Being an influencer is a career this TikTok star has left behind

The emergence of TikTok as a modern media giant is no secret. The rise of TikTok celebrities like Charli D’Amelio or Khaby Lame, with more than 142 million followers each, has only amplified perceptions of social media stars, or “influencers.” 

According to a Morning Consult survey, 54% of Americans aged 13-38 would choose to be social media influencers. 

However, not everyone considered a TikTok influencer holds the following of those who have become household names. A new subcategory of social media celebrity has taken off—the micro-influencer. 

Viral Nation classifies micro-influencers as people with 10,000 to 100,000 Instagram followers and 50,000 to 150,000 TikTok followers. 

Sophia Mendietta is a Miami native who falls into this category. With 42,000 Instagram followers and 66,000 followers on TikTok, she mainly posts comedy and modeling content online. 

Mendietta first grew her following in early 2019, right before her senior year at St. Brendan High School in Miami. This was less than a year after TikTok had merged with Musical.ly, a lip-syncing social media app, and became available worldwide. 

While her Instagram had always featured her interest in modeling, Mendietta’s TikTok content focuses on dark humor and personal stories. She has had multiple TikTok accounts during her social media career, with her current account accumulating 6.5 million likes. 

“I joined the app really early on…when it wasn’t popular yet,” she said. “I started accumulating all these followers really quickly because there was nobody on the app yet. The entire concept of being TikTok famous wasn’t even a thing.” 

However, now as a Hillsborough Community College student working at a veterinary clinic, she considers her influencer days behind her. For the better, she claims. 

“I took it a lot more seriously back then than I do now. Back then it was kind of my career. That was like my only job.
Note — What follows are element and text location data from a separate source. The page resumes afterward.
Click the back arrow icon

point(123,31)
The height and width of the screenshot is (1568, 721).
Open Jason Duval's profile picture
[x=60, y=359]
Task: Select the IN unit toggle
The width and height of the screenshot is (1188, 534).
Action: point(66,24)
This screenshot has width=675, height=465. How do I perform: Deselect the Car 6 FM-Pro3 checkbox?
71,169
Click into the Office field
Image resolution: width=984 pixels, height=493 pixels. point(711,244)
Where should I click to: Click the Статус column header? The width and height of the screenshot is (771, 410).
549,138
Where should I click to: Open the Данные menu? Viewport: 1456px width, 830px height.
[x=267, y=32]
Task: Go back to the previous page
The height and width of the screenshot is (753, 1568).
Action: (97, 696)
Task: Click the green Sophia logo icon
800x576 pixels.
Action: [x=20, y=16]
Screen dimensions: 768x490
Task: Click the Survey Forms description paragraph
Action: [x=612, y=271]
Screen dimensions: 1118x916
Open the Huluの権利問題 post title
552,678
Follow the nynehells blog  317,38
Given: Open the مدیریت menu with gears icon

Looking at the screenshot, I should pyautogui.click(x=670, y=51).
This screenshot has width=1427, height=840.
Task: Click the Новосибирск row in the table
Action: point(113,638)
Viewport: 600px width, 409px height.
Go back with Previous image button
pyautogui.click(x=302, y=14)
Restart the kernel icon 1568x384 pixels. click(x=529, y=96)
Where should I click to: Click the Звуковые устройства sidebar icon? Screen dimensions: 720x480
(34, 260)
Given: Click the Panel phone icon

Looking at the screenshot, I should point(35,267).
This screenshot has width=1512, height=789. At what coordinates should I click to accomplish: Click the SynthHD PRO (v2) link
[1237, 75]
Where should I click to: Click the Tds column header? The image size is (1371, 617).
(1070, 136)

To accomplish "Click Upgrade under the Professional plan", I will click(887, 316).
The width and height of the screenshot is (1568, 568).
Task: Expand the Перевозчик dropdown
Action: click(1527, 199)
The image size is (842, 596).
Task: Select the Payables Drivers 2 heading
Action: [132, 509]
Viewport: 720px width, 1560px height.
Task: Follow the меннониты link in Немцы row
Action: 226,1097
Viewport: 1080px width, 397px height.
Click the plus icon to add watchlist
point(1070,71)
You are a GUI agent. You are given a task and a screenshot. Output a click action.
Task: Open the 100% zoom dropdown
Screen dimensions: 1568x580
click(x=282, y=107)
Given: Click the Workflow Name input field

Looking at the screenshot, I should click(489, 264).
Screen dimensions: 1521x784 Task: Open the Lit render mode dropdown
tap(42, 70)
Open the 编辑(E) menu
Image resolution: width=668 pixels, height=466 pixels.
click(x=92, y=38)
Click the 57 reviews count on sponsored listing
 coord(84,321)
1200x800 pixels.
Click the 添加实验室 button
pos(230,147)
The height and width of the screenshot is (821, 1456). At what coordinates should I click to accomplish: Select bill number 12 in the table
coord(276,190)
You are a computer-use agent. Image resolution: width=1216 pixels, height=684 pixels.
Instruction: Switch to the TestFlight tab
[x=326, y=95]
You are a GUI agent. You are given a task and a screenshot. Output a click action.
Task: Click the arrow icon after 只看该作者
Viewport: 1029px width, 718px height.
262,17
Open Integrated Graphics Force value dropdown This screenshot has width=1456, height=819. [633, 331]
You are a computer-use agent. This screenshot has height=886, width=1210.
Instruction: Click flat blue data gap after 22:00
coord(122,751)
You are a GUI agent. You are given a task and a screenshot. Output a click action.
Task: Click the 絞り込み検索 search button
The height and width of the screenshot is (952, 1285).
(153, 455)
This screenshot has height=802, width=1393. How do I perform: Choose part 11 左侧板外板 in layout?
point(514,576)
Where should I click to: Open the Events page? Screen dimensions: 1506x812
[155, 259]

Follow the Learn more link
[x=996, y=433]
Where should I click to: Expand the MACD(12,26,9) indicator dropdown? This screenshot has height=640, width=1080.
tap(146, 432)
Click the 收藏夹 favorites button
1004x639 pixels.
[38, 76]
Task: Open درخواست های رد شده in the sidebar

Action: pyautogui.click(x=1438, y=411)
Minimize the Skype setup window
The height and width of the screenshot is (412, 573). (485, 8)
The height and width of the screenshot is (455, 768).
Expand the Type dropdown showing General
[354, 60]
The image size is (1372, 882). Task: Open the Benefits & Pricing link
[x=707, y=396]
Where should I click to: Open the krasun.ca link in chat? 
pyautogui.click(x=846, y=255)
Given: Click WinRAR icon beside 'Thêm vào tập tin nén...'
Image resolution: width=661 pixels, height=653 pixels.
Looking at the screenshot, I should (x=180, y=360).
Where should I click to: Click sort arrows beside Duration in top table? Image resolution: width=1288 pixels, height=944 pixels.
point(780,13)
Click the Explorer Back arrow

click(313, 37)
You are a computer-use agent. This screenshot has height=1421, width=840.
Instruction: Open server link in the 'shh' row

I was making money off of that and stuff and just now with the amount of people on (TikTok) and the amount of people that are successful at it, it’s really not like a sustainable thing for me.”

While she has still maintained a relatively large following, at one point Mendietta had audiences of more than 100,000 followers on various platforms. It took a toll, she said. 

“From the outside, obviously it seems awesome, but it does impact you. Not in the way of hate comments, because I know a lot of people say that. That didn’t really matter to me at all. What mattered to me was the validation from people that I’ve never had before in my life.” 

Mendietta confessed, “In high school, everything I posted was strategic. Everything that I did was strategic. It was to get me more followers, get me more likes. Nothing was organic and nothing was me. Even the humor.” 

The social media industry has long been the land of vanity, with the tally of likes often equated with personal value or worth. 

“On Instagram, I have completely taken off the ability to see my likes, because in high school that was so important to me. I would take down posts I really liked because they didn’t have enough likes.” 

Despite still being considered an influencer, Mendietta no longer views herself as one. She considers it a career she has left behind. 

“I was making money and getting paid to do promotions and all these things. I was being invited to events. At that point in my life I would say yea, I was definitely an influencer…Right now I don’t think the amount of followers I have affects my life at all.” 

While her follower count no longer plays a role in her life, this wasn’t always the case. When she first chose to pursue veterinary medicine, she noted the struggle to distinguish herself from her public persona, “It was always a topic of conversation whenever anyone mentioned my name, which I didn’t really like because I was here to learn, like anyone else…I’m trying as hard (as others) but they only viewed me as an Instagram model. They didn’t really respect me as an intellectual or as someone that was doing the same things they were.” 

Moving to Tampa to pursue her degree and veterinary work helped give her a fresh start.

 “Since I’ve moved, and nobody in Tampa really knows who I am, it’s a completely fresh slate,” she said. Nobody knows that I used to do social media.” 

Mendietta still posts on TikTok and Instagram, but not with the same intensity.  

“The people that I have now are just so much more important to me than the hundreds of thousands that I had before,” she said.